Emerging growth company ☒
If an emerging growth company, indicate by check mark if the registrant has elected not to use the extended transition period for complying with any new or revised financial accounting standards provided pursuant to Section 13(a) of the Exchange Act. ☒
Item 5.07. Submission of Matters to a Vote of Security Holders.
The 2018 Annual Meeting of Stockholders of Nuvectra Corporation (the “Company”) was held on May 23, 2018 (the “Annual Meeting”) at 10:00 a.m. Central Standard Time. At the Annual Meeting, the stockholders (i) elected three directors to serve until the 2021 Annual Meeting of Stockholders; and (ii) ratified Deloitte & Touche LLP as the Company’s independent auditor for the fiscal year ending December 31, 2018.
The matters acted upon at the Annual Meeting and the voting tabulation for each matter are as follows:
Proposal No. 1: Election of Directors
Nominee | Votes For | Votes Withheld | Abstentions | Broker Non- Votes |
Mr.
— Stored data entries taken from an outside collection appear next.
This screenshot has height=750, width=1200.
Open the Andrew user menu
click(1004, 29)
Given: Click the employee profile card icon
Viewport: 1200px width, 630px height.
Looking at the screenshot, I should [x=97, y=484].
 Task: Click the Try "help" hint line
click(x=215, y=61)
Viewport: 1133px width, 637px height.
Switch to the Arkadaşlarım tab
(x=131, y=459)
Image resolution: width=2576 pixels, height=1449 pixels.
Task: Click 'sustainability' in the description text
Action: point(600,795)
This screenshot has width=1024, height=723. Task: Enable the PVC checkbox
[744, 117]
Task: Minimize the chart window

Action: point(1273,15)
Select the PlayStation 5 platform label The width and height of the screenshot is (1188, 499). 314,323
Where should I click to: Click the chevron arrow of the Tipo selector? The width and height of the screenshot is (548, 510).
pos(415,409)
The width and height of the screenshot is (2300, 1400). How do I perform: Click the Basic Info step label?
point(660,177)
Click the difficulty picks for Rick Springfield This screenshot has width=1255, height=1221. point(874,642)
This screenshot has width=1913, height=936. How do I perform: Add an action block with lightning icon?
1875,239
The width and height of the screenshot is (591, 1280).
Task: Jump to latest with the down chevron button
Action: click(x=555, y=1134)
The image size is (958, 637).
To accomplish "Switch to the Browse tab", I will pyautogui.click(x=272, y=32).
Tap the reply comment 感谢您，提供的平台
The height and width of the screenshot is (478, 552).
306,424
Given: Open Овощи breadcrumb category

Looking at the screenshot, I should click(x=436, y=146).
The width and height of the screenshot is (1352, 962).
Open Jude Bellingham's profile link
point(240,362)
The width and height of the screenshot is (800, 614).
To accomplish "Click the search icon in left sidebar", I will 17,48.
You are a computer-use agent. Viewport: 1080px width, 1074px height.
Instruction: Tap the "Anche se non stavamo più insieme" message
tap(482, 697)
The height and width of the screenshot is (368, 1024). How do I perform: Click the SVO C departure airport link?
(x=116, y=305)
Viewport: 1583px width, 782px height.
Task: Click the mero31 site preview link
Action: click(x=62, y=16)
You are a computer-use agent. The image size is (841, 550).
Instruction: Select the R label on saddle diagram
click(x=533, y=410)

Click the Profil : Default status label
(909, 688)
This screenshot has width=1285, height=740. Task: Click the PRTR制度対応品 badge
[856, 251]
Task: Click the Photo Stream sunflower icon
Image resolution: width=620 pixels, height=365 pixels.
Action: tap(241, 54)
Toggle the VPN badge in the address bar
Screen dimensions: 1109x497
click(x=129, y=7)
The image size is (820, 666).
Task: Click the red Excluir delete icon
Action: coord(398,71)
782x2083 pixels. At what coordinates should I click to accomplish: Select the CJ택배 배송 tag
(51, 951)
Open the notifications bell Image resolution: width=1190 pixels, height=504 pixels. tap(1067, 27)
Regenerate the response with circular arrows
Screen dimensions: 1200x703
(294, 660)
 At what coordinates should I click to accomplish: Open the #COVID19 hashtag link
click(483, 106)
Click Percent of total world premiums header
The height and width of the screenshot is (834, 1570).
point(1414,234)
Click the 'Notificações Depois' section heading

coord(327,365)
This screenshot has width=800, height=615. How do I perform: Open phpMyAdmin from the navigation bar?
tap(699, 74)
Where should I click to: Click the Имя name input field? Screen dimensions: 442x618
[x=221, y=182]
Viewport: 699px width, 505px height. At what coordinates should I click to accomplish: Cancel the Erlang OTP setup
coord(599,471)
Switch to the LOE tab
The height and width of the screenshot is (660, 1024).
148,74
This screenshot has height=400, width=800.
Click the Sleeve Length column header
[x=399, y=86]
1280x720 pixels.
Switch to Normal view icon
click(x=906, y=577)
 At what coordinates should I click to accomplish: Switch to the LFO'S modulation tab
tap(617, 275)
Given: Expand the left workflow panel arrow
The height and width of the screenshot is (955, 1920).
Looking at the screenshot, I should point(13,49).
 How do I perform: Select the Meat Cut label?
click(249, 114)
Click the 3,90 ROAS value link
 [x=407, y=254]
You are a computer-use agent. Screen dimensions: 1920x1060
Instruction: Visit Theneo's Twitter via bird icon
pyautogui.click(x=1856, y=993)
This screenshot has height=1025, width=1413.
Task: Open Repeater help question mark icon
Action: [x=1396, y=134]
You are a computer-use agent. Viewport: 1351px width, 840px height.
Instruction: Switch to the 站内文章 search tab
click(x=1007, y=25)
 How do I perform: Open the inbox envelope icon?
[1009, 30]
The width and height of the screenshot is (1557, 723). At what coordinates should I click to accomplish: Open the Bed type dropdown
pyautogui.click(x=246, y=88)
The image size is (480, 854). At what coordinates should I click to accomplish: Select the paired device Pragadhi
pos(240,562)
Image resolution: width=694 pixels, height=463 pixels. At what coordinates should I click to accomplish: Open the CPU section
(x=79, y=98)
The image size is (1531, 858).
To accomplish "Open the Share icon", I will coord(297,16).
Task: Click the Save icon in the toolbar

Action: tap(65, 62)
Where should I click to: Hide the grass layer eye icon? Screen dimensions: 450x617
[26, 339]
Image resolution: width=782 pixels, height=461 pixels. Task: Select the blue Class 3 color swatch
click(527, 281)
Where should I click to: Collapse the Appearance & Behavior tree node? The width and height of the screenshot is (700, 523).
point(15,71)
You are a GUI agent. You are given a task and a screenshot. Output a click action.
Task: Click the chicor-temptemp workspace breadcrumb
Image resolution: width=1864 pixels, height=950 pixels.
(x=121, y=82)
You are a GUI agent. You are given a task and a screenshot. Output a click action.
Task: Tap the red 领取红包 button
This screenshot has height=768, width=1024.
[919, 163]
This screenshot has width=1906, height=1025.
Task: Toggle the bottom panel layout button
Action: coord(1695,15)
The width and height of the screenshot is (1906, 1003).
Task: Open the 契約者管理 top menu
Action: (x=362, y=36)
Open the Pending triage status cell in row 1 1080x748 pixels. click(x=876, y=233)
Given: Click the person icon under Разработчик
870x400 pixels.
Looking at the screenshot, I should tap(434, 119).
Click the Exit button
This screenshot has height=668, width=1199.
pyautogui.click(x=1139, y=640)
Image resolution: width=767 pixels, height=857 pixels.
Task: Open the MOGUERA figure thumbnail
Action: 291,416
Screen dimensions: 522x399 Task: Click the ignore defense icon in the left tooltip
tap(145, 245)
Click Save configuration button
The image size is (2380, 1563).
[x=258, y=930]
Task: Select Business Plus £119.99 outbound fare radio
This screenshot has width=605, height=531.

Anthony P. Bihl | 5,791,159 | 1,773,399 | N/A | 4,622,296 |
Mr. Kenneth G. Hawari | 5,703,484 | 1,861,074 | N/A | 4,622,296 |
Mr. Thomas E. Zelibor | 5,730,858 | 1,833,700 | N/A | 4,622,296 |
Proposal No. 2: Ratification of Deloitte & Touche LLP as the Company’s Independent Auditor for the Fiscal Year Ending December 31, 2018
| Votes For | Votes Against | Abstentions | Broker Non- Votes |
| | | | |
Ratification of Deloitte & Touche LLP as the Company’s Independent Auditor for the Fiscal Year Ending December 31, 2018 | 11,974,295 | 206,575 | 5,984 | N/A |
SIGNATURES
Pursuant to the requirements of the Securities Exchange Act of 1934, the registrant has duly caused this report to be signed on its behalf by the undersigned, thereunto duly authorized.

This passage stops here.